Record set:
########################################

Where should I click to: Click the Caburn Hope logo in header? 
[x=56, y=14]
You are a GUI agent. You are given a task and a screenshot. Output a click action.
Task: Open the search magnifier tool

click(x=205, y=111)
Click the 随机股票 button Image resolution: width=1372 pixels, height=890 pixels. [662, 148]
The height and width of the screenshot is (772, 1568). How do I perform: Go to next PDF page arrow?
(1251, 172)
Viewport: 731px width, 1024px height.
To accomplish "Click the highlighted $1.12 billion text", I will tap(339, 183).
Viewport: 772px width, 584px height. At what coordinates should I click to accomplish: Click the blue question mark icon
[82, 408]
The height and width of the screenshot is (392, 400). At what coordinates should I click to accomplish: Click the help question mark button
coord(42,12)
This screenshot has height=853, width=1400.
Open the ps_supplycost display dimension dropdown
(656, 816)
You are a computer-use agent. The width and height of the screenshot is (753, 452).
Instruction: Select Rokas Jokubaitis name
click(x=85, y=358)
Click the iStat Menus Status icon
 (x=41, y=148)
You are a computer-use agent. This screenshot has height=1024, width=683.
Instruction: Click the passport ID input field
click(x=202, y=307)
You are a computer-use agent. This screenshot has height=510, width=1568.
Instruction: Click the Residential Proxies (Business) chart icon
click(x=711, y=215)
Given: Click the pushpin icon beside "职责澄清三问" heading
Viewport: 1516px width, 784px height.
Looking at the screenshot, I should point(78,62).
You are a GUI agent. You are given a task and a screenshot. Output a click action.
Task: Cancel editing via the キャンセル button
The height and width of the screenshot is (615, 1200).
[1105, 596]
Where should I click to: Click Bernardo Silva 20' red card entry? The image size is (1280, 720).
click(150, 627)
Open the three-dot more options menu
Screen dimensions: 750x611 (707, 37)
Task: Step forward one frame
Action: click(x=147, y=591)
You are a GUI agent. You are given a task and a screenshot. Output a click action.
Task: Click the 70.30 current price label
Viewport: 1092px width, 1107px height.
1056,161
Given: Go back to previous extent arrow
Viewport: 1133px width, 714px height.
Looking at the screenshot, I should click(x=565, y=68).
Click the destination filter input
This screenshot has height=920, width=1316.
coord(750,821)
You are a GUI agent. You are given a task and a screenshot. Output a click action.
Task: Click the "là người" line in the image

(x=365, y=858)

########################################

Stated task: Copy out every line of the material above verbatim, from start to finish.

Exercise solution:
Where should I click to: Click the Caburn Hope logo in header? 
[x=56, y=14]
You are a GUI agent. You are given a task and a screenshot. Output a click action.
Task: Open the search magnifier tool

click(x=205, y=111)
Click the 随机股票 button Image resolution: width=1372 pixels, height=890 pixels. [662, 148]
The height and width of the screenshot is (772, 1568). How do I perform: Go to next PDF page arrow?
(1251, 172)
Viewport: 731px width, 1024px height.
To accomplish "Click the highlighted $1.12 billion text", I will tap(339, 183).
Viewport: 772px width, 584px height. At what coordinates should I click to accomplish: Click the blue question mark icon
[82, 408]
The height and width of the screenshot is (392, 400). At what coordinates should I click to accomplish: Click the help question mark button
coord(42,12)
This screenshot has height=853, width=1400.
Open the ps_supplycost display dimension dropdown
(656, 816)
You are a computer-use agent. The width and height of the screenshot is (753, 452).
Instruction: Select Rokas Jokubaitis name
click(x=85, y=358)
Click the iStat Menus Status icon
 (x=41, y=148)
You are a computer-use agent. This screenshot has height=1024, width=683.
Instruction: Click the passport ID input field
click(x=202, y=307)
You are a computer-use agent. This screenshot has height=510, width=1568.
Instruction: Click the Residential Proxies (Business) chart icon
click(x=711, y=215)
Given: Click the pushpin icon beside "职责澄清三问" heading
Viewport: 1516px width, 784px height.
Looking at the screenshot, I should point(78,62).
You are a GUI agent. You are given a task and a screenshot. Output a click action.
Task: Cancel editing via the キャンセル button
The height and width of the screenshot is (615, 1200).
[1105, 596]
Where should I click to: Click Bernardo Silva 20' red card entry? The image size is (1280, 720).
click(150, 627)
Open the three-dot more options menu
Screen dimensions: 750x611 (707, 37)
Task: Step forward one frame
Action: click(x=147, y=591)
You are a GUI agent. You are given a task and a screenshot. Output a click action.
Task: Click the 70.30 current price label
Viewport: 1092px width, 1107px height.
1056,161
Given: Go back to previous extent arrow
Viewport: 1133px width, 714px height.
Looking at the screenshot, I should click(x=565, y=68).
Click the destination filter input
This screenshot has height=920, width=1316.
coord(750,821)
You are a GUI agent. You are given a task and a screenshot. Output a click action.
Task: Click the "là người" line in the image

(x=365, y=858)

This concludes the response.